Exercise aim:
When you find the line with "Task: Toggle Link" among the records below, reproduce it and each line after it exactly, ending with the line with "The width and".

The data:

┌────────

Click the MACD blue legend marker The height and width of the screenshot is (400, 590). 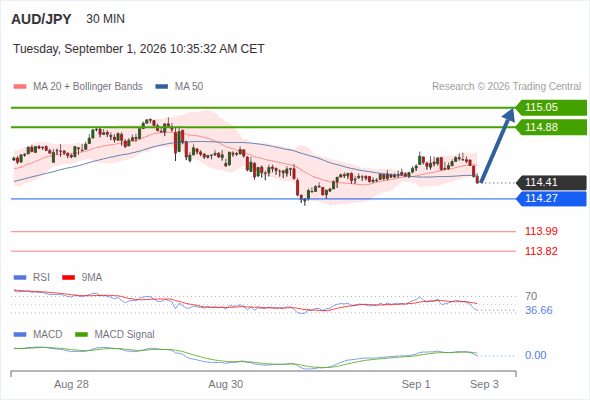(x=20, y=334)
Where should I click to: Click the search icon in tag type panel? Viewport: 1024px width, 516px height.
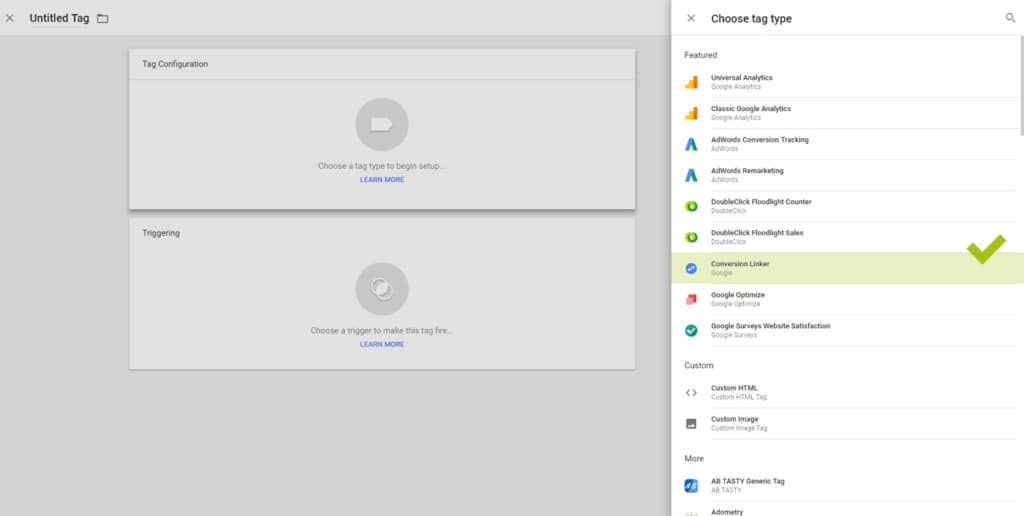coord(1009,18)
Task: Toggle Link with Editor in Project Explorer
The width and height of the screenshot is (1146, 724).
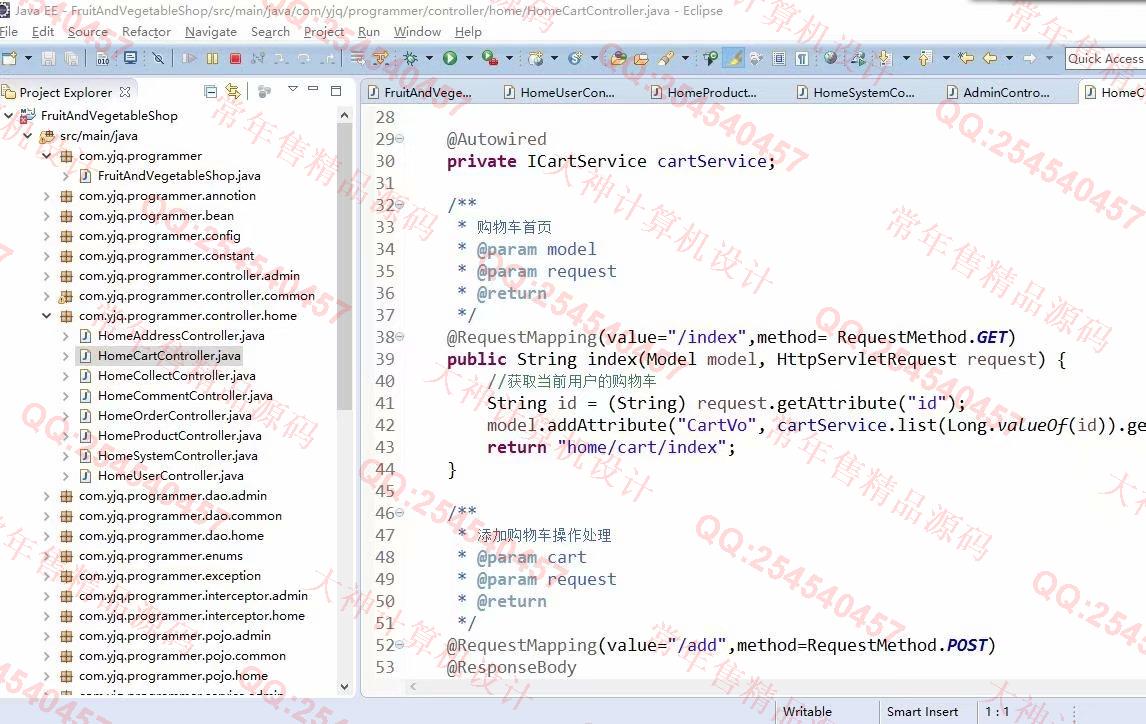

└────────
┌────────

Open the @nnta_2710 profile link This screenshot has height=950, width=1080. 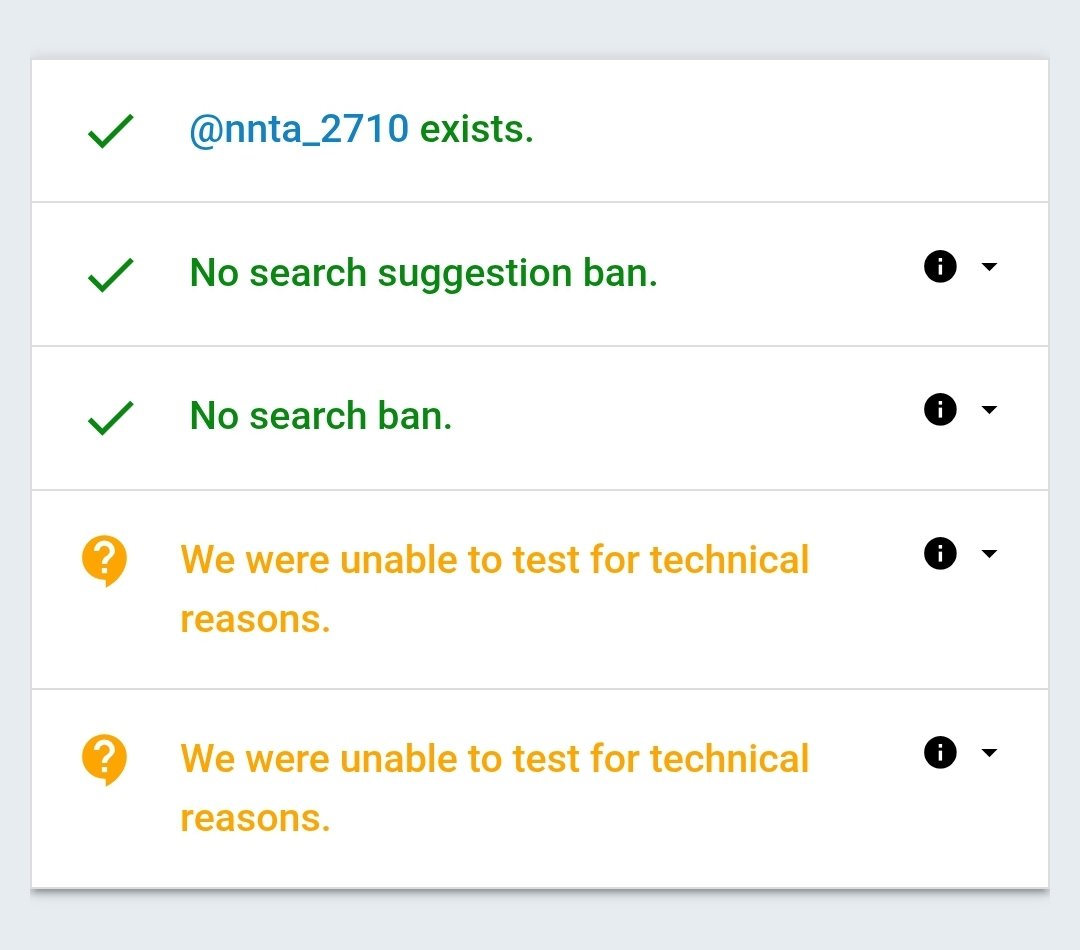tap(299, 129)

└────────

Task solution:
Task: Toggle Link with Editor in Project Explorer
The width and height of the screenshot is (1146, 724).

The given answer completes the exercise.